• Activity:
Copy exactly the stretch of data below from the line with "Click the icon next to Revision History" through the line with "Given: Add the", including both of those lines.
━━━━
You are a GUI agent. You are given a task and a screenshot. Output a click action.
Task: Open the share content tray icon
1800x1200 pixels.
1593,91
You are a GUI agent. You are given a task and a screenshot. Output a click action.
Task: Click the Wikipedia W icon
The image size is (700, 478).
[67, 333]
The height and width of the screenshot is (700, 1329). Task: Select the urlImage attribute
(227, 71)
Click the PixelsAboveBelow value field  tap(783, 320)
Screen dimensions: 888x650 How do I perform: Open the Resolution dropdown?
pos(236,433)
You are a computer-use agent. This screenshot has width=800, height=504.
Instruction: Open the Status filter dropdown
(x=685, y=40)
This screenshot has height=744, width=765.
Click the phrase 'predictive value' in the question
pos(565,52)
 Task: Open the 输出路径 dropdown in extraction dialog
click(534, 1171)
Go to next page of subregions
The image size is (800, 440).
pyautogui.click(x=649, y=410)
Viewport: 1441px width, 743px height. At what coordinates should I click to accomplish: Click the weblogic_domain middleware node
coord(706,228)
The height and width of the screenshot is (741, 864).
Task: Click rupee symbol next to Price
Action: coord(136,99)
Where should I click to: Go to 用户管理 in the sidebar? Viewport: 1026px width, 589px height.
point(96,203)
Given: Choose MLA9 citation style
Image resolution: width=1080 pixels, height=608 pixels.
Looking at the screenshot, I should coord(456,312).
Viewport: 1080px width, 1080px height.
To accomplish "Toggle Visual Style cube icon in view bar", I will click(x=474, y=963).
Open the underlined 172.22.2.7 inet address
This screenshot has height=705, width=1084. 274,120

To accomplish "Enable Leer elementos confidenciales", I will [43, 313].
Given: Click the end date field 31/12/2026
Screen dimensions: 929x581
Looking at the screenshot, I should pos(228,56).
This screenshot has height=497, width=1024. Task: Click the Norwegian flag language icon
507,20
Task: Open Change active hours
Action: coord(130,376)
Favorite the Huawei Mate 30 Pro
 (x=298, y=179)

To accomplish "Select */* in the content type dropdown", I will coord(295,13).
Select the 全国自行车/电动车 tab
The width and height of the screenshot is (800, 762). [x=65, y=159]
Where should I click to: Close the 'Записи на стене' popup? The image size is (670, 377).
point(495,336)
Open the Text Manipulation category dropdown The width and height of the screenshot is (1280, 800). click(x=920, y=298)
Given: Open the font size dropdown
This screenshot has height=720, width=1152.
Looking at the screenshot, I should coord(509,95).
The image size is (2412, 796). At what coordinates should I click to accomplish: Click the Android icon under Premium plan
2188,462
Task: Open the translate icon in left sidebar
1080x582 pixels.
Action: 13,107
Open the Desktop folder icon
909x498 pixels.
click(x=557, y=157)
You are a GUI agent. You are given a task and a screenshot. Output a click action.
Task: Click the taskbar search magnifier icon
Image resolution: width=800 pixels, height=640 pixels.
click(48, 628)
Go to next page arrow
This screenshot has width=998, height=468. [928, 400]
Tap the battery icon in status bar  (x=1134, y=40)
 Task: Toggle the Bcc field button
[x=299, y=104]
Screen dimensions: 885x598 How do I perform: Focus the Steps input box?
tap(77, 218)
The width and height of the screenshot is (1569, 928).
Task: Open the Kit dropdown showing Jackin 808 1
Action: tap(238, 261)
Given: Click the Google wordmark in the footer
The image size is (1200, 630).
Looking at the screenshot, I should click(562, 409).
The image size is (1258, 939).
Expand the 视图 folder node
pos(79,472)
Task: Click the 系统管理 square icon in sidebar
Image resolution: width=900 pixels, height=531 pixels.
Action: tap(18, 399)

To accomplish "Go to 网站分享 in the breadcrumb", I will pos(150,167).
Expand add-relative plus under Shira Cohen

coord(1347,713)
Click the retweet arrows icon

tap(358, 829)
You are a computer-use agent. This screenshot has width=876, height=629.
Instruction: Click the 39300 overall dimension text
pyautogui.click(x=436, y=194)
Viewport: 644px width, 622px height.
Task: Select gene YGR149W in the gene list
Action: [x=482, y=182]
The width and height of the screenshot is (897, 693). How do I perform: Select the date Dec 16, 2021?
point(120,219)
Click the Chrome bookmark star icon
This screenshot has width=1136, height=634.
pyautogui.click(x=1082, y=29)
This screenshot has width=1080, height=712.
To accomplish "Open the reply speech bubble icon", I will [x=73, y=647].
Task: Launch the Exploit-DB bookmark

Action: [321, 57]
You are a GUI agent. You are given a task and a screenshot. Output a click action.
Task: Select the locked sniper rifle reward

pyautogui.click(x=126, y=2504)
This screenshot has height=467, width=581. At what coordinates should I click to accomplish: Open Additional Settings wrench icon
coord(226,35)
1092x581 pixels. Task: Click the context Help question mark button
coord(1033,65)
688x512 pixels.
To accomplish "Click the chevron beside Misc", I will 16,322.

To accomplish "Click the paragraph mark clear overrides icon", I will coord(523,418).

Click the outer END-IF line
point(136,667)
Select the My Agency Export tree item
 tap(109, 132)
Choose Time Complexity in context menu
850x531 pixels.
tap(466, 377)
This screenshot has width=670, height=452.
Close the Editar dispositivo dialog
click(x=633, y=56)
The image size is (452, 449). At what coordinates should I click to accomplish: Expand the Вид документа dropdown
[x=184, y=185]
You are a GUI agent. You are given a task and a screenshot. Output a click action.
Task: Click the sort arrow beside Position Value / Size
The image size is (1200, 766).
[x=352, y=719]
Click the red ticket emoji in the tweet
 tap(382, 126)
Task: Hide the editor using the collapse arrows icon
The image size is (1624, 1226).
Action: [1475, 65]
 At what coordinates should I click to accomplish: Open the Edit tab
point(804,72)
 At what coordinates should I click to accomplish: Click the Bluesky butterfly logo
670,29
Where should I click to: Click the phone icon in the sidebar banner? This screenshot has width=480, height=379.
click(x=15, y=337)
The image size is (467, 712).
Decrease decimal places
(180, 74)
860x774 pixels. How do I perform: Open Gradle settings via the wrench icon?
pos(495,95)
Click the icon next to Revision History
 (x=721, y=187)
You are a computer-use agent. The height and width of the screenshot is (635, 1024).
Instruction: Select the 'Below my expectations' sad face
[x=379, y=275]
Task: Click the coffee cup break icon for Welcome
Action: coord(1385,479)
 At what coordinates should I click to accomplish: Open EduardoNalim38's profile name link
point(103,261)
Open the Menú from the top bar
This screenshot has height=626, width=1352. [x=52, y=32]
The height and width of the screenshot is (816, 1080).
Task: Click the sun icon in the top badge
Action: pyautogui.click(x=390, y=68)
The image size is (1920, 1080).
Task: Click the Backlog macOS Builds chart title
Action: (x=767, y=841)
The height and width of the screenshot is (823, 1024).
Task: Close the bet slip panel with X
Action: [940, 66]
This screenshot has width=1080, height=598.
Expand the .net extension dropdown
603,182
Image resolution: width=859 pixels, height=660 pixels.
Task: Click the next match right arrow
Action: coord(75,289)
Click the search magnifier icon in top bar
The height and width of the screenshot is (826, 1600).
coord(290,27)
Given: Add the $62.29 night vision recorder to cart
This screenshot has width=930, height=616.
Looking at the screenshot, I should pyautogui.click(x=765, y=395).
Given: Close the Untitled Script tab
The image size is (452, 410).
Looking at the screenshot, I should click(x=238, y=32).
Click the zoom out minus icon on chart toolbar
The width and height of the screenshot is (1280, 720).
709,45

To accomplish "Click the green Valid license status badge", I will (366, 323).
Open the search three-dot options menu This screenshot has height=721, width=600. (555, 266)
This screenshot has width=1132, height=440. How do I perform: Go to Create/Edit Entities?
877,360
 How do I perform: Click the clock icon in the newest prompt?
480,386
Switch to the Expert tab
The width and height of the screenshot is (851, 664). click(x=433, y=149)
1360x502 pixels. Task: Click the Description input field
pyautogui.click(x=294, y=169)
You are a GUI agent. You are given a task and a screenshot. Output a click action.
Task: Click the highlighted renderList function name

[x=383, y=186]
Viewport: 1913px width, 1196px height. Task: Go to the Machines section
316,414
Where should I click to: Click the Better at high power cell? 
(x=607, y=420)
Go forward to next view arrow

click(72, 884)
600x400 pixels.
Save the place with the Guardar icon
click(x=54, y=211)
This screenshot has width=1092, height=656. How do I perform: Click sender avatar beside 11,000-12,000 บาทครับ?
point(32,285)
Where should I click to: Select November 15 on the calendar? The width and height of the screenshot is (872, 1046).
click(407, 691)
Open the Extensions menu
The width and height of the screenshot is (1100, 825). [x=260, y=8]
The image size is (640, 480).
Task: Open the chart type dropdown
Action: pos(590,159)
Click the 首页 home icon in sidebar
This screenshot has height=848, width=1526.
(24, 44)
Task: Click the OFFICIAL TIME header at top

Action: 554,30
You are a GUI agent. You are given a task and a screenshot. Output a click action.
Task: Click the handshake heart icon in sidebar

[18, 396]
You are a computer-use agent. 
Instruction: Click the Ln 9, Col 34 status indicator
━━━━
• Answer area:
Click the icon next to Revision History
 (x=721, y=187)
You are a computer-use agent. The height and width of the screenshot is (635, 1024).
Instruction: Select the 'Below my expectations' sad face
[x=379, y=275]
Task: Click the coffee cup break icon for Welcome
Action: coord(1385,479)
 At what coordinates should I click to accomplish: Open EduardoNalim38's profile name link
point(103,261)
Open the Menú from the top bar
This screenshot has height=626, width=1352. [x=52, y=32]
The height and width of the screenshot is (816, 1080).
Task: Click the sun icon in the top badge
Action: pyautogui.click(x=390, y=68)
The image size is (1920, 1080).
Task: Click the Backlog macOS Builds chart title
Action: (x=767, y=841)
The height and width of the screenshot is (823, 1024).
Task: Close the bet slip panel with X
Action: [940, 66]
This screenshot has width=1080, height=598.
Expand the .net extension dropdown
603,182
Image resolution: width=859 pixels, height=660 pixels.
Task: Click the next match right arrow
Action: coord(75,289)
Click the search magnifier icon in top bar
The height and width of the screenshot is (826, 1600).
coord(290,27)
Given: Add the $62.29 night vision recorder to cart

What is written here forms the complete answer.